_Activity_. List every weight the blog post below gives for Marshall.

_Extracted text_.
___
Monday, November 30, 2009

Making the Switch

I feel bad for spoiling you all during my last couple of weeks of pre-Marshall maternity leave when I was posting daily or even several times daily, especially since now I hardly ever post! What can I say? Caring for Mr. Marshall has proven to be a full-time job. I don't know how stay-at-home moms do it. I respect you more than you will ever know. I'm telling you- absolutely NONE of my med school rotations has ANYTHING on motherhood. Okay, okay, so I haven't had my OB or surgery rotations yet, but I suspect neither of them will even compare to this. It's a lot of work, but then you get to see this and it makes it all worth it! (This is where I've been trying to insert an adorable video for the past two hours... I'll try again soon)

So, we've had a little bit of trouble getting Marshall back up to his birth weight. He was born at 8 lbs 7 oz and dropped down to 7 lbs 7 oz by 1 week after delivery. We were pretty worried, since that was a loss of greater than 10%, but we were reassured when he had gained some weight and was 7 lbs 15 oz at his last doctor's visit. However, today, at another weight check, he was only 8 lbs even. That means he only gained one ounce in the past 6 days, while newborns are supposed to gain between 1/2 oz and 1 oz per DAY at this age. I'm breastfeeding, and after our first appointment, our pediatrician had recommended that I pump after each feeding and give him whatever I was able to express as well, to make sure he took in enough calories. However, my body couldn't tolerate alternating between nursing and pumping every hour (since Marshall wanted to nurse every 2 hours), so I started pumping only sporadically. The most I was ever able to pump was just over 1 oz, but usually I could only get 5-10cc of breastmilk after a feeding.
___
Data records
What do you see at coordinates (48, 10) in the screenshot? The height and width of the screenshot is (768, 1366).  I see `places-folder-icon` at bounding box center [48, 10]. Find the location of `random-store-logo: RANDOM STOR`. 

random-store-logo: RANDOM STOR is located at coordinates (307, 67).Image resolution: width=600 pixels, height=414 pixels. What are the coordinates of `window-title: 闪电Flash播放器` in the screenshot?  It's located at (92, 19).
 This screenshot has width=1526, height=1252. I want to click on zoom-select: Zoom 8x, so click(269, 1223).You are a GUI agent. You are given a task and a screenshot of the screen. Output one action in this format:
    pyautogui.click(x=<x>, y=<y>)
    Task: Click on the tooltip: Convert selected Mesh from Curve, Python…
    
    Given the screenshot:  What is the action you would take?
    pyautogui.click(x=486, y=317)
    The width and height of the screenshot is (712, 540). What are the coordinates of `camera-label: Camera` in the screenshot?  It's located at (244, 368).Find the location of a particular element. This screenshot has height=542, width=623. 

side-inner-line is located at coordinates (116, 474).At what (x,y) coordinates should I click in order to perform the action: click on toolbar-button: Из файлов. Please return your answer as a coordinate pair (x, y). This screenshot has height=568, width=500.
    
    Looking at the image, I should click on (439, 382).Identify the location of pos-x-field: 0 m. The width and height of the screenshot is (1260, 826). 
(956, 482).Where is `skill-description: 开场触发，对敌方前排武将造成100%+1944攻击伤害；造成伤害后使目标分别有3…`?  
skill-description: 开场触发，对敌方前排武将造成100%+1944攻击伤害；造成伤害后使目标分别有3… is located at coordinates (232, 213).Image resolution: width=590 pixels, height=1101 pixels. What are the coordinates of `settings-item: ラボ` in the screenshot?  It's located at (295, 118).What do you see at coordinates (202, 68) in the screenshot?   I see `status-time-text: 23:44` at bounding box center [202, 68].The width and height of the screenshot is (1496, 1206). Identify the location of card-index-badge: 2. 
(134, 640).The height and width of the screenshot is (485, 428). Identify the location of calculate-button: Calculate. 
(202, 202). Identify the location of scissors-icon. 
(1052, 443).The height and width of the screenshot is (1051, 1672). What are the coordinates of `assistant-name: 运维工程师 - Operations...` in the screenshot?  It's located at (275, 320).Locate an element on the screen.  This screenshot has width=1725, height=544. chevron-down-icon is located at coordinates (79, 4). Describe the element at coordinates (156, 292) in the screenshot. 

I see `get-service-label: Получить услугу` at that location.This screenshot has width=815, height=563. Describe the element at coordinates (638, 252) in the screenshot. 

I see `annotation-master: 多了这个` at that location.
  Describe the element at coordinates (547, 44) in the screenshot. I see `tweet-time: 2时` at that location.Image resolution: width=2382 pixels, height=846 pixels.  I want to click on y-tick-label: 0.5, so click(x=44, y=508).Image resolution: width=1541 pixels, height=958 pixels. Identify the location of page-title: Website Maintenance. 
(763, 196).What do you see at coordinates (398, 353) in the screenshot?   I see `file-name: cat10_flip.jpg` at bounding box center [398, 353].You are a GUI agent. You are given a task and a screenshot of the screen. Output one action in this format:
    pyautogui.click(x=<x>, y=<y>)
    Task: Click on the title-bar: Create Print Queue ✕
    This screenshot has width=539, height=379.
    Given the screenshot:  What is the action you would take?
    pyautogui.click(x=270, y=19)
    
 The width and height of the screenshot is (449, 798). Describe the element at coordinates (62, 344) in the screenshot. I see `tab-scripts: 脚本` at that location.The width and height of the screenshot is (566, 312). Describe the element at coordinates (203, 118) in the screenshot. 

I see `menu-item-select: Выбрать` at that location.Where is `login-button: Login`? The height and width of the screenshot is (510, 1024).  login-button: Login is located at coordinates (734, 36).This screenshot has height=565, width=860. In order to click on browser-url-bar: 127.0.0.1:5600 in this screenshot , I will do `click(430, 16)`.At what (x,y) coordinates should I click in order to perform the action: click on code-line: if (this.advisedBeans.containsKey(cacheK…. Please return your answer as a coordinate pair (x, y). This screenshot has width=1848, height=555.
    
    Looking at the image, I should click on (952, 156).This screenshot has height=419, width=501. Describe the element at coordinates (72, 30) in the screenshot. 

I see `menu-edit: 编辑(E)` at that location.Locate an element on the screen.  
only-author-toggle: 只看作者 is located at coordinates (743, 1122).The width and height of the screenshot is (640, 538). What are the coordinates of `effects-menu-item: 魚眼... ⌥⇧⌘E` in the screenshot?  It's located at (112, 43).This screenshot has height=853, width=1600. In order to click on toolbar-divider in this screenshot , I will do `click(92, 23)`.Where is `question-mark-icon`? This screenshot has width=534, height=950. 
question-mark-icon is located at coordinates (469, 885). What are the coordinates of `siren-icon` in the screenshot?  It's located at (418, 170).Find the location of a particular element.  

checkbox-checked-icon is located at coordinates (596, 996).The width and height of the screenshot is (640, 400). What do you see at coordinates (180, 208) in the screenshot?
___
_Response area_. 8 lbs 7 oz, 7 lbs 7 oz, 7 lbs 15 oz, 8 lbs even